Work item -> Replace "screenshot" with "screen capture" in the material, starting at the line with "Describe the element" and continuing to the end, and leave everything else unchanged. Give back only those lines, without the pictures.

Records for this task ->
■ ■ ■ ■

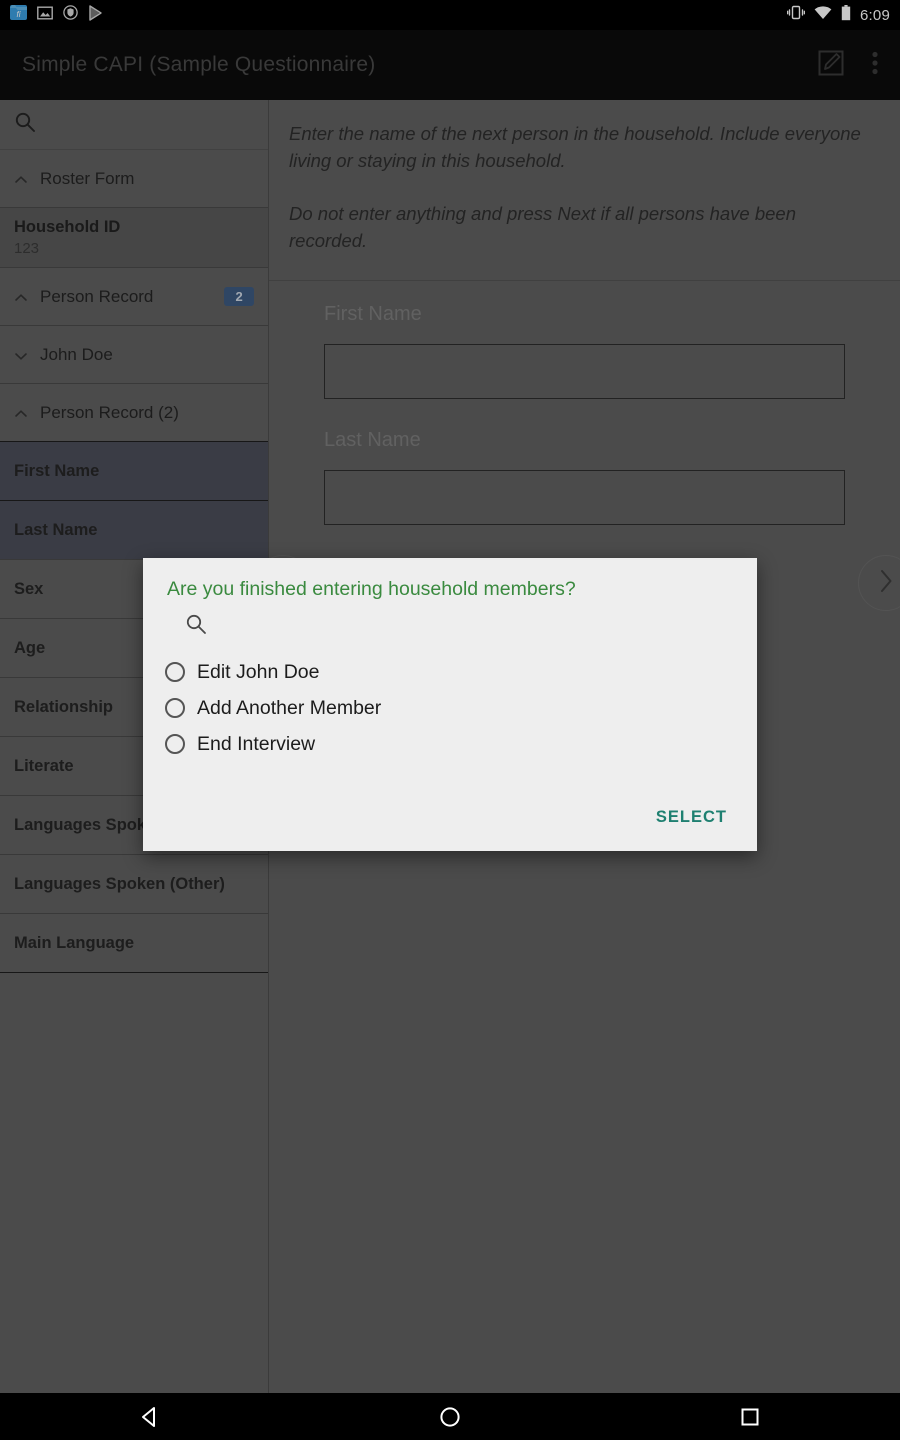 The height and width of the screenshot is (1440, 900). What do you see at coordinates (750, 1417) in the screenshot?
I see `nav-recents-button` at bounding box center [750, 1417].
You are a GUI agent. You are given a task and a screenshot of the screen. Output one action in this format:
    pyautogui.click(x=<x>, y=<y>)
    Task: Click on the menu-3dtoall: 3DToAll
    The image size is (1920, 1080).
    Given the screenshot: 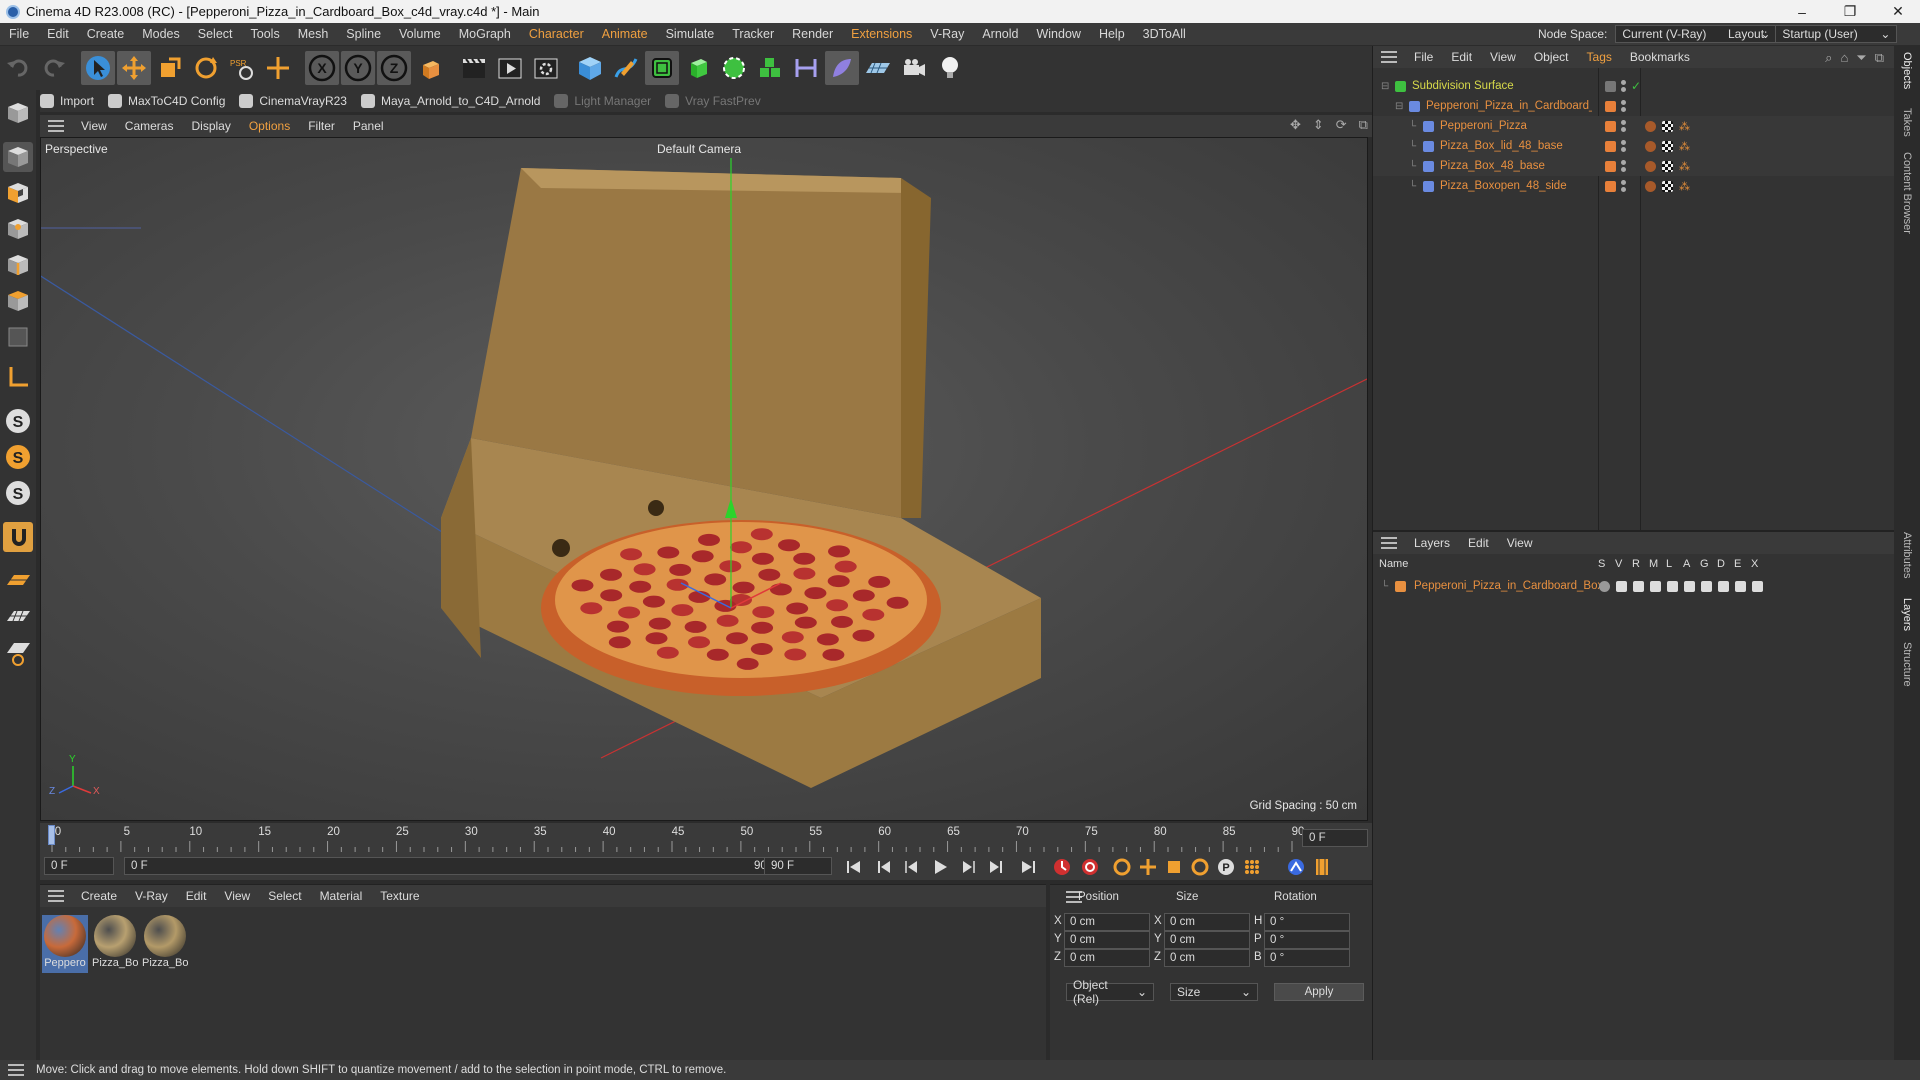 What is the action you would take?
    pyautogui.click(x=1164, y=34)
    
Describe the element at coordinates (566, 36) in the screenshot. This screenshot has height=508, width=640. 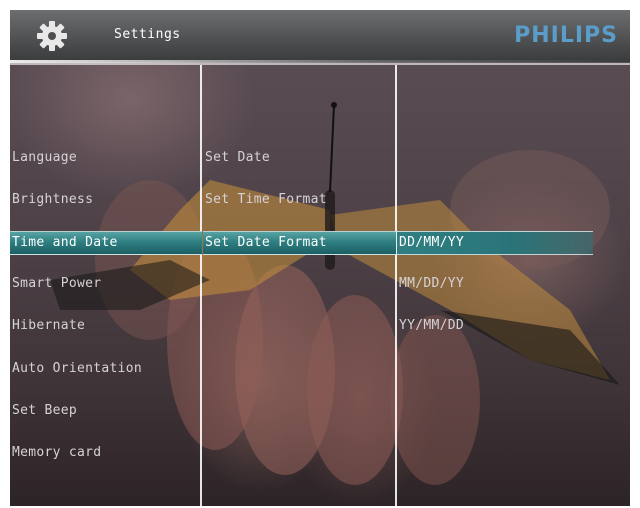
I see `brand-logo: PHILIPS` at that location.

■ ■ ■ ■

Problem solution ->
Describe the element at coordinates (566, 36) in the screen capture. This screen capture has height=508, width=640. 
I see `brand-logo: PHILIPS` at that location.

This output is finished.